Reasons why / Introduction
I've loved dreadlocks since I was nine, and my neighbor had them. He was always very kind to me, an only child who was homeschooled and didn't have many friends, being that he was in his mid twenties. He was what I would come to know as a free spirit. He was a completely different type of person than what I was used to, he seemed disconnected from the rat race that was the world my parents and I lived in, and that had a profound impact on me, even though I was to young to realize what it was, or why.
Am I going to pour my heart out now? Why yes, I believe I am.
I made 26 in November. I live in southern Louisiana, a very very VERY red state. Which, well, its not that bad I suppose, but its hard to find anyone who understands why I try to live the way I do. I have two wonderful daughters and live with my partner/they're father Justin .

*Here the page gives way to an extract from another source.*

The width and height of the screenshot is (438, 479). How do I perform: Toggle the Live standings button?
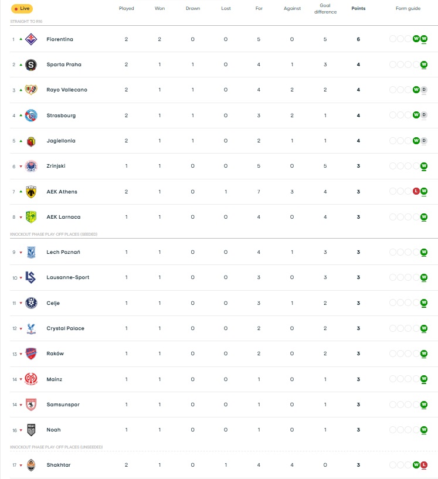(x=22, y=9)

We stopped using shampoo about six months ago (using baking soda and apple cider vinegar instead), as well as eating clean. We also make our own laundry detergent in effort to make less of an impact on the environment. We live in a place where it's hard to find someone who cares about our planet or our impact on it at all. Most people label you a crazy tree hugger and disregard anything you have to say, and kindness and openmindedness is over run with blind ignorance and hatred. Being non religious in any way, I still respect other people's opinions and ideas, and I foolishly expect the same... even when it comes to my family.
I have a wonderfully understanding, supportive mother, even though she disagrees with many things (especially the locks, I got the " but your hair is so beautiful" speech..) but nonetheless, she loves and tries to understand what my reasons for things are.
The other side of my familyon the other hand, and my grandmother, well, it seems they have been brainwashed by religion and right wing agenda and have lost the ability to think for themselves in any way, shape or form. Money is the key to everything with them and liberals are basically terrorists waiting to happen in they're eyes. Needless to say, it's hard to deal with. They're concern always amazes me, especially since I was condemned to hell by them eight years ago when I got a small tattoo on my ankle. There is a part of me that would like to run the other way and have nothing to do with such ignorance and bigotry, but then I feel that there would be nothing to learn, nor would I be any better than them by shunning them. Besides, I keep hoping maybe, just maybe I'll rub off on them at some point. =)
I spent some years doing this and doing that, falling in line with what I was supposed to do or what was 'cool'... but eventually, sometime in the past two or three years - developed an incredible distaste for what society dictates as correct, clean or pretty, and became obsessed with informing myself. It's just so silly, being so separated from nature, which is the only true, pure beauty that exists to begin with. I refuse to become part of the rat race society tries to put us into just for the sake of money. Obviously I work, I am fortunate enough to work for Whole Foods, which is unfortunately a corporation, but at least it does positive things in its communities and promotes health, but the bottom line is and always will be money.... even if it is less of a priority than with other companies.
I hope to start a photography business in the future, I am definitely someone who would prefer to dictate my own schedule and actions... and I plan on moving to Oregon in the next year or so. I need more nature and beauty in my life.
So why did I dread my hair? Originally I wanted to just let nature take it's course, but I can be a bit impulsive at times, and that got the better of me. I just wanted them there with me. So I used the twist and rip method to get them started and now I'm just letting them go. I keep trying to pinpoint a reason and I can't. Part of me feels like it's an asshole filter, as it will weed out assholes and help me avoid them, part of me feels like its as close to nature as I can be, like some sort of tribute to my ancestors, but mostly, they just feel like freedom. Plus, I'm pretty sure they are here to stay.
I hope I can be that person that my neighbor was to some child in my life. That they will see me and my locks and feel like its a representation of love, open heartedness and openmindedness. And most importantly..... Freedom.